• _Your task_
Look through the data below. Show each line where the string "date" occurs.

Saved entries
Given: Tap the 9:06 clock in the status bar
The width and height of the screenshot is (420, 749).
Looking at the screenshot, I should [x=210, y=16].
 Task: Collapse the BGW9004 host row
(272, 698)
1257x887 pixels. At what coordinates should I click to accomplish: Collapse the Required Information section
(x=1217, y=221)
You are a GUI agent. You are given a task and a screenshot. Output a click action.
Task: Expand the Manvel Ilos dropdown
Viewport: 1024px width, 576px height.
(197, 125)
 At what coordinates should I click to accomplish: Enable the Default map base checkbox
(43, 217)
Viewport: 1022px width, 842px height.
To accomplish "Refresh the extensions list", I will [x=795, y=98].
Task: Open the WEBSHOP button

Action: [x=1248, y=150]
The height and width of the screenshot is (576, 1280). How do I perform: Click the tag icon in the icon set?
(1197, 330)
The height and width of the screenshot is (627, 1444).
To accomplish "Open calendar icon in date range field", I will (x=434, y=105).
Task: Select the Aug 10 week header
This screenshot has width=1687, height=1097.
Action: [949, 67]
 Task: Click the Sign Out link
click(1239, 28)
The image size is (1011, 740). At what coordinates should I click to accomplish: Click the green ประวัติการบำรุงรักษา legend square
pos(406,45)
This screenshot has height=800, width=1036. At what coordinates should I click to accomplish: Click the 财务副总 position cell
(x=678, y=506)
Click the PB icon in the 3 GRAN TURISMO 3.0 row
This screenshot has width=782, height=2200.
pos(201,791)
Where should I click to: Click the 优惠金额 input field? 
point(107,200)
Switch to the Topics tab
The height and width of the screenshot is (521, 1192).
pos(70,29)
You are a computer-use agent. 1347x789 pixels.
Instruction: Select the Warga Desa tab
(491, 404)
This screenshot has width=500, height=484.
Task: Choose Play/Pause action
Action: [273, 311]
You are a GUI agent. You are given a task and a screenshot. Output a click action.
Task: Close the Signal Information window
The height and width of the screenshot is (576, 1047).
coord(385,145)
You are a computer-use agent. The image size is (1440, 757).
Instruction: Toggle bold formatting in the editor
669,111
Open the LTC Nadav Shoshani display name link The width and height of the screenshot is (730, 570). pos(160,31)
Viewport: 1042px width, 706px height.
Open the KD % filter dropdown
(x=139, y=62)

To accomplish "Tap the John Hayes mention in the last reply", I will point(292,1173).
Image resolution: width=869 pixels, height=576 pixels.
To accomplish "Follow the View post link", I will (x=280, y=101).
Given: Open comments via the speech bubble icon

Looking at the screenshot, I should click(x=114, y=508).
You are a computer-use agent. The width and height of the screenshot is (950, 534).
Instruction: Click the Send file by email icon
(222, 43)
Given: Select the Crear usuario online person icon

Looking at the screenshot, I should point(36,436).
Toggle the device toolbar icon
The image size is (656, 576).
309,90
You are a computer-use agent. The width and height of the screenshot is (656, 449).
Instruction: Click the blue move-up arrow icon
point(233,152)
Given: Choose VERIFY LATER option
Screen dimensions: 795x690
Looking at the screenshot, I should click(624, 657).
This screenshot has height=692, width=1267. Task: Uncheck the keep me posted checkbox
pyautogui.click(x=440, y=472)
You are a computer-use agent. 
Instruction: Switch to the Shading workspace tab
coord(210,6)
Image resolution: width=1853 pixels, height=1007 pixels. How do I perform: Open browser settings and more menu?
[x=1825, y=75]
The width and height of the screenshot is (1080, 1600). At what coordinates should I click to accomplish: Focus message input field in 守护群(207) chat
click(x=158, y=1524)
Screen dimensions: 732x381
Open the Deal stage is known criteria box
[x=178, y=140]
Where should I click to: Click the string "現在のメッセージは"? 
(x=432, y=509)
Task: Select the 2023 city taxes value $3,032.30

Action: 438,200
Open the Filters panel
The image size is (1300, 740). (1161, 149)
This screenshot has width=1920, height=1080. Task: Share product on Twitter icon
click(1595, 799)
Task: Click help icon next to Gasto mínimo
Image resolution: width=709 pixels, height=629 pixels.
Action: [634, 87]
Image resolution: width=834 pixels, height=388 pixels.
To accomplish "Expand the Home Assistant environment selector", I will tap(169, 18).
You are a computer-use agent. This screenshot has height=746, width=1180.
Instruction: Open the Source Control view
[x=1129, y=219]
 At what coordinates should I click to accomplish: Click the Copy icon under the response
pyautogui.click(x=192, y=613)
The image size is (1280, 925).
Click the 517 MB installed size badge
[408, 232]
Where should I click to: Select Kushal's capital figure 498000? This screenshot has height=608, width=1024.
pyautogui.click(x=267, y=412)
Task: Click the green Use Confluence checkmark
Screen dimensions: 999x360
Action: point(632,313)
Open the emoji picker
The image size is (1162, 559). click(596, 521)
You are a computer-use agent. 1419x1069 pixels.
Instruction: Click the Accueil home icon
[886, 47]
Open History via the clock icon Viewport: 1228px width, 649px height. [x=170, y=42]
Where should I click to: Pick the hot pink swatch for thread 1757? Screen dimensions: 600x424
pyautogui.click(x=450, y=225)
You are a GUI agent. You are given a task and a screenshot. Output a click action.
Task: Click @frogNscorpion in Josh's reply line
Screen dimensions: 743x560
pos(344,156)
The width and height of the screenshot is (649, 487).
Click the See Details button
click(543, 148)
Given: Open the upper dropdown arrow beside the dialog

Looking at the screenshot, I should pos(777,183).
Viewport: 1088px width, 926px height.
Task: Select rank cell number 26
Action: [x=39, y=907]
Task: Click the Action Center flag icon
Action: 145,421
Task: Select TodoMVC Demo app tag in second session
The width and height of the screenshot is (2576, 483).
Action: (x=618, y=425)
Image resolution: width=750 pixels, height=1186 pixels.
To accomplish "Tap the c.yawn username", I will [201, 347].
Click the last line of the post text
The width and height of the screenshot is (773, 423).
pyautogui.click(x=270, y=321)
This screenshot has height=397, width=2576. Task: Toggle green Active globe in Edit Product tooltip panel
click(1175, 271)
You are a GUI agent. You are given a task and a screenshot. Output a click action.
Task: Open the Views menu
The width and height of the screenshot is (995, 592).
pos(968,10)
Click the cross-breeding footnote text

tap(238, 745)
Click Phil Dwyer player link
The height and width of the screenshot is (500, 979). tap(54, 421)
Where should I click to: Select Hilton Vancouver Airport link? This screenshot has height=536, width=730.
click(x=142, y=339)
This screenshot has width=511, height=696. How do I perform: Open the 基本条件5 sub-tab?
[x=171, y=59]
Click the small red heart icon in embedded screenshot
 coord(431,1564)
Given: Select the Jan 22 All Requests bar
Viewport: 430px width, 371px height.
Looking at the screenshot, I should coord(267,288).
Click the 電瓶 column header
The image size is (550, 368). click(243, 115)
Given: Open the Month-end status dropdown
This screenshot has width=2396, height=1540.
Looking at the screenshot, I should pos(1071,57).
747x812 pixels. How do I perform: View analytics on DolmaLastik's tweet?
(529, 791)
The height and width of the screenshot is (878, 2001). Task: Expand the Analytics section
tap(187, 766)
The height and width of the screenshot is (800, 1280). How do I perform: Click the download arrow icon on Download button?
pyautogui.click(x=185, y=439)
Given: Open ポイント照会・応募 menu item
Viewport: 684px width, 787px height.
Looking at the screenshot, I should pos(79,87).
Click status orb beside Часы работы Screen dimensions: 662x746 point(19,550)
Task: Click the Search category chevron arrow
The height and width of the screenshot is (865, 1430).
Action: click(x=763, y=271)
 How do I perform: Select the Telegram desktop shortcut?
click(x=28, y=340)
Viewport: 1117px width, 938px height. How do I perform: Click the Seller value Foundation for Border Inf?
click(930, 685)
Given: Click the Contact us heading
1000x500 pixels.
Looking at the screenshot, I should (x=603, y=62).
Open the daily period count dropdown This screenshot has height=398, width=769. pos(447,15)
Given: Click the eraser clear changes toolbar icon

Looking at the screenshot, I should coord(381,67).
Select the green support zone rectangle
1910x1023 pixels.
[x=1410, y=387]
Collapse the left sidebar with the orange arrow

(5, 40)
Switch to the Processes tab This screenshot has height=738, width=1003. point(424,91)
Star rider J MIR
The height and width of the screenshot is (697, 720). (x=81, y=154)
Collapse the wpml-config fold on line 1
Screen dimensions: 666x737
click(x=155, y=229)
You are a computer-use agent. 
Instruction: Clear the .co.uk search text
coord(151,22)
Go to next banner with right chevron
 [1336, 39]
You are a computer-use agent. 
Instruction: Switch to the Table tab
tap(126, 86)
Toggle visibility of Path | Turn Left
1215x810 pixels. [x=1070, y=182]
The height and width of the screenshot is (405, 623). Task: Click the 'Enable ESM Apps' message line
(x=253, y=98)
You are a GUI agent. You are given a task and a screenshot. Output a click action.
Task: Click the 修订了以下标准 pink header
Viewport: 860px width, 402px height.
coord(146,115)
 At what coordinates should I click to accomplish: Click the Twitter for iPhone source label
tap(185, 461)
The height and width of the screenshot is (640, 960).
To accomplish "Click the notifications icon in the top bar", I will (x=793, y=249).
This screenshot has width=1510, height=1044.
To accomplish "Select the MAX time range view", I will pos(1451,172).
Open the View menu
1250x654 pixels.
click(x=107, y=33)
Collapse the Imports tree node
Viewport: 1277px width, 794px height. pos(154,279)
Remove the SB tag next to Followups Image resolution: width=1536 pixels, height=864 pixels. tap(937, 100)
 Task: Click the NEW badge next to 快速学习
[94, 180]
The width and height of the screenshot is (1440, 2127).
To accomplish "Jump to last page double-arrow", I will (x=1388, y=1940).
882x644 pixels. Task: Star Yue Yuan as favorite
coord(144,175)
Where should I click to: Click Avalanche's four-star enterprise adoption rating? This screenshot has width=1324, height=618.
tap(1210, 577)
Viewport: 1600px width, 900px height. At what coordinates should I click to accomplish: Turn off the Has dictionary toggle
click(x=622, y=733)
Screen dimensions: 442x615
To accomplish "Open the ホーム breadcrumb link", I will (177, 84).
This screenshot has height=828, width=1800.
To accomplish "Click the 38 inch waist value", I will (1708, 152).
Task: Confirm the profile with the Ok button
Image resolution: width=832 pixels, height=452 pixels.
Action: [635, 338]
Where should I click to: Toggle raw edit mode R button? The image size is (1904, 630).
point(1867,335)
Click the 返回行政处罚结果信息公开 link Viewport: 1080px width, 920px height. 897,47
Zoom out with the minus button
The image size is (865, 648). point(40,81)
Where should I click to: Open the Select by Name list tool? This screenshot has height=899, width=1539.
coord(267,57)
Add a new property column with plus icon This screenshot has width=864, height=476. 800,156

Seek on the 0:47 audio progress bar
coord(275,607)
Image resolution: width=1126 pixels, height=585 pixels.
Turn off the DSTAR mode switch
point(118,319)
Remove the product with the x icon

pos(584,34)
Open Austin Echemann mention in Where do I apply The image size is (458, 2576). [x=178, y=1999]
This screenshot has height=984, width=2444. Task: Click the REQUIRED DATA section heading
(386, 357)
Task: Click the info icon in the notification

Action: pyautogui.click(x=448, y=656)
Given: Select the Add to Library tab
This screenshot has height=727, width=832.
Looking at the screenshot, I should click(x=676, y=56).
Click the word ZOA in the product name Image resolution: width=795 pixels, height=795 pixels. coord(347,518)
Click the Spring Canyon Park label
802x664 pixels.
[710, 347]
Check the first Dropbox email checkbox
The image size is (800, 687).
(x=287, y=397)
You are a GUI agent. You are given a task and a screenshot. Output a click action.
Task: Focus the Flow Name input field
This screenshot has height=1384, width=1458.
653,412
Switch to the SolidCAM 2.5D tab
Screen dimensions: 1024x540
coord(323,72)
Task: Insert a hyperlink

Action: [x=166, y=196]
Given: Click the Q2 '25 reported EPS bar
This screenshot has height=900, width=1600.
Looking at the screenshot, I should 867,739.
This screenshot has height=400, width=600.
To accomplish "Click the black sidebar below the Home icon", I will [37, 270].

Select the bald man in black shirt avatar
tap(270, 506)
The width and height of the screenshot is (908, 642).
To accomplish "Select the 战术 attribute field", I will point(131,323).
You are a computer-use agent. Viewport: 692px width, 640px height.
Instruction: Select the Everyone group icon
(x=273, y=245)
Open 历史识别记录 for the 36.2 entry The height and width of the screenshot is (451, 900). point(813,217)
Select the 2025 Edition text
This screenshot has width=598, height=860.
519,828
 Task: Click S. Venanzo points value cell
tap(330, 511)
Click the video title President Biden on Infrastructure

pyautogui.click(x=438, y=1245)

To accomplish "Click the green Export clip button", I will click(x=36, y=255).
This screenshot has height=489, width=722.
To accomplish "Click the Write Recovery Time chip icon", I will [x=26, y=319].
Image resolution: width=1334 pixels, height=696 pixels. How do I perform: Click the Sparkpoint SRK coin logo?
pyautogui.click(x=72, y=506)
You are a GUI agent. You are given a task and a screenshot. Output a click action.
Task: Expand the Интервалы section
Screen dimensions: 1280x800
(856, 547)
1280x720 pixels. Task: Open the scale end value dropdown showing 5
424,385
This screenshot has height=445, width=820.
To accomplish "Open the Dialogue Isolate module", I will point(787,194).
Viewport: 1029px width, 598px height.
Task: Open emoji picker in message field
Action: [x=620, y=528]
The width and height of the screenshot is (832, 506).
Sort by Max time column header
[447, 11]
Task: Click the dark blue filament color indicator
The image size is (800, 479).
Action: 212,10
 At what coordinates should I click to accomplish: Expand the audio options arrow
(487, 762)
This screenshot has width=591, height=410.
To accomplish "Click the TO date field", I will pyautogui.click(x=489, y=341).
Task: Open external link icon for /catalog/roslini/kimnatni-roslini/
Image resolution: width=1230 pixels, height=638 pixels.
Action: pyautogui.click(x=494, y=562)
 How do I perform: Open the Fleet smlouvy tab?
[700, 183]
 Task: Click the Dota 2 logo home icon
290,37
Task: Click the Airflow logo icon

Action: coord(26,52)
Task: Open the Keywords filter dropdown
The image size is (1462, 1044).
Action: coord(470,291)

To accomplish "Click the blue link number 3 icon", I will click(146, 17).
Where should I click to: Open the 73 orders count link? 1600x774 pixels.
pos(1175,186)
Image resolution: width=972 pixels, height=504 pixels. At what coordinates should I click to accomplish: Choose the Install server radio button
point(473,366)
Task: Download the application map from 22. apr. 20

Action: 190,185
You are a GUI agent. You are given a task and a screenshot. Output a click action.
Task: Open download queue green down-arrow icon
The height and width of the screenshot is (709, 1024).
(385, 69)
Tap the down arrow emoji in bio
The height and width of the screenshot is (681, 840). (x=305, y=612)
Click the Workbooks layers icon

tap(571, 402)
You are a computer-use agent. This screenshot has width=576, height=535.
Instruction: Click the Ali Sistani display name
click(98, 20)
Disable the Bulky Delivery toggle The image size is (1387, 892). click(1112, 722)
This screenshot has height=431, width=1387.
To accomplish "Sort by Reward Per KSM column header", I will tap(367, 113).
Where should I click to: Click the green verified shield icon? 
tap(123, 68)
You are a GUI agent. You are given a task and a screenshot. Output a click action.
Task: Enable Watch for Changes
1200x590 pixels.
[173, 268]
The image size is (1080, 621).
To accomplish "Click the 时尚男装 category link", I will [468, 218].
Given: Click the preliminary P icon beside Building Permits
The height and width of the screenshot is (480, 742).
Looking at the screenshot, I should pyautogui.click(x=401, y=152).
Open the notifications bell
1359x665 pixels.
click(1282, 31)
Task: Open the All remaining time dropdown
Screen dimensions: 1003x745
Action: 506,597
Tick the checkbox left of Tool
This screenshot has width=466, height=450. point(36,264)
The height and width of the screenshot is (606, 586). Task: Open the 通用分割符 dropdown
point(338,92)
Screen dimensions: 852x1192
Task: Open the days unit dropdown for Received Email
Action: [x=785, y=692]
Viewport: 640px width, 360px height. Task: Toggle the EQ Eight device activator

• _Task response_
To accomplish "Open calendar icon in date range field", I will (x=434, y=105).
To accomplish "Click the TO date field", I will pyautogui.click(x=489, y=341).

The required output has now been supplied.